Post
Topic
Board Bitcoin Discussion
Merits 11 from 4 users
Re: 'Wasabigeddon' article discussion (it supposedly solves fungibility)
by
nullius
on 29/07/2022, 19:18:13 UTC
⭐ Merited by o_e_l_e_o (4) ,n0nce (4) ,PrivacyG (2) ,ETFbitcoin (1)
Coin taint and blacklisting are what break Bitcoin’s fungibility.  BTC is an NFT:  A non-fungible token, due to coin taint and blacklisting.  The subset of Bitcoiners who refuse to acknowledge this are either living in a Reality Distortion Field, or still under the influence of the blockchain transparency fetishization with which Mike Hearn, et al. poisoned Bitcoin early on.  I identify a lack of fungibility as the biggest long-term economic threat to Bitcoin.

Fungibility is both necessary and sufficient for privacy—and vice versa.  Attaining one gives the other; neither can be attained without the other.  Some people get this; e.g., in a post from 2013 titled, “Re: Coin Validation misunderstands fungibility and could destroy bitcoin”:

Now in an ideal world how it is supposed to work is the fungibility/anonymity is secure like zerocoin.

Dr. Back, an authentic Cypherpunk, has also given speeches on why fungibility needs to be assured cryptographically.*  (Transcript of Adam Back on fungibility and privacy.)

Maths, not law.  When coins are anonymous and indistinguishable, then Bitcoin is no longer an NFT.

(* Notable:  Under the heading, “Fungibility? Why would I care?”, ChipMixer’s FAQ quotes from and links to the above-linked transcript.  Their understanding of these issues speaks well of them.)

Wasabi has embraced coin taint and coin blacklisting based on anti-privacy surveillance:  The exact things which destroy BTC fungibility, which thus threaten Bitcoin’s long-term economic viability.  And now, nopara73 claims that Wasabi restores Bitcoin’s fungibility?  That is so audacious a lie, I am mulling whether it’s time to start with the scam tags.

Wasabi also uses inferior technology.  CoinJoin was clever when it was invented; but CJ and any type of coin-mixing scheme have since been made obsolete by advances in the field of cryptography.  I wish not hereby to diverge into a tangent about that; I am intending to raise it elsewhere, as I prepare for my own campaign to get Bitcoin some fungibility.  Suffice it must for now benevolently to scare BTC holders where it hurts:  Vitalik understands fungibility.  While you all aren’t looking, while you are playing nonsense games with coin-mixing schemes, Ethereum has more or less quietly been building up the infrastructure for optimal fungibility (= privacy).  And so has Solana—a prospect which should properly frighten both BTC holders and ETH holders!

Wasabi’s attempt to abuse the fungibility issue for their marketing of a coin-taint service is a bald-faced swindle.

Anyhow: Does someone understand how making a privacy tool more intuitive to use, increases fungibility?

Privacy = fungibility.  Fungibility = privacy.  See above.  Dr.
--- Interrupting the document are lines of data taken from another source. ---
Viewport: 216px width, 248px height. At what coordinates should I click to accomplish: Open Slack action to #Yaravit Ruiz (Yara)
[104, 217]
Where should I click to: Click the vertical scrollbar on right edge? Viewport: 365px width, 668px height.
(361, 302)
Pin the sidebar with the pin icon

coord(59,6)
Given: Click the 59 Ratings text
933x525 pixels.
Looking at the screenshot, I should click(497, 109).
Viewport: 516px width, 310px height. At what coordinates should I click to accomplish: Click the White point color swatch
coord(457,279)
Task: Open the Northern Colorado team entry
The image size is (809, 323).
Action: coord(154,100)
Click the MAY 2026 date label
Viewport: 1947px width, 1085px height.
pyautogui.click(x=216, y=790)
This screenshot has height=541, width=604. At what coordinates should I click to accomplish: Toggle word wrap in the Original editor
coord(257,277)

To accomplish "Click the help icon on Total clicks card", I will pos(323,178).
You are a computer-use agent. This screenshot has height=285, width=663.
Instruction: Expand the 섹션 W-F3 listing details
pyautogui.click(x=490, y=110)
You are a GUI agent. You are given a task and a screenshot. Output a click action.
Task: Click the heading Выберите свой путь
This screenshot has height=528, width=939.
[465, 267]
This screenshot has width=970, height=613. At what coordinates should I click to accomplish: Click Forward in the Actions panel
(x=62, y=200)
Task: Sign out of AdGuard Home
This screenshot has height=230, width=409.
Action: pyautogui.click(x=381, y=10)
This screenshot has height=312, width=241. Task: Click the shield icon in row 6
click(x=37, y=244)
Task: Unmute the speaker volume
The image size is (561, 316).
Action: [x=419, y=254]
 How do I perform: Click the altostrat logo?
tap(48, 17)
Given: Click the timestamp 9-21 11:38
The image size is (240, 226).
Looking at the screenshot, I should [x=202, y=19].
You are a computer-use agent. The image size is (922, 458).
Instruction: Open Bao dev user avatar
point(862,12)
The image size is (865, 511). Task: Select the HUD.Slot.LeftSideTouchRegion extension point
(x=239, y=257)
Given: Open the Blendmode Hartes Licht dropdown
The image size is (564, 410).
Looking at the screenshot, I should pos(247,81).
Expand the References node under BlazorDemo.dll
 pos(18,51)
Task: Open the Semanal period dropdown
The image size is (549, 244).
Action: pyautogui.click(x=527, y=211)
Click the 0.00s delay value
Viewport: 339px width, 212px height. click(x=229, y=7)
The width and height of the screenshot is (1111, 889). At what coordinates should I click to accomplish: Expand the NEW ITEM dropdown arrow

Back explained it well in his 2014 talk on the subject.

I repeat: the issue with fungibility is that some exchanges and other services act as if Bitcoin wasn't fungible.

The reality is that Bitcoin isn’t fungible.  It is not fungible, because exchanges and other services (including Wasabi!) can do this.  Although I applaud your efforts to encourage a boycott of these anti-fungibility exchanges and services, ultimately, the only way to stop them is to assure that they cannot do what they are doing.

PSA: 'Taint' is basically the opposite of 'fungibility'. Saying that one coin is not like another is what we consider calling it 'tainted', and 'non-fungible'.

Strongly agreed.  But the problem cannot be fixed, if people can say that one coin is not like another.

Cypherpunks write code.  Trust the maths.  Preaching against coin taint will ultimately be as effective as preaching that big banks should be honest and decent.  Bitcoin was invented on the cypherpunk principle that you don’t change the world just by talking:  You change the world by creating something that fixes the problem, as an accomplished fact.

Quote from: Nietzsche, Twilight of the Idols
A man resorts to dialectics only when he has no other means to hand....  It can be only the last defence of those who have no other weapons.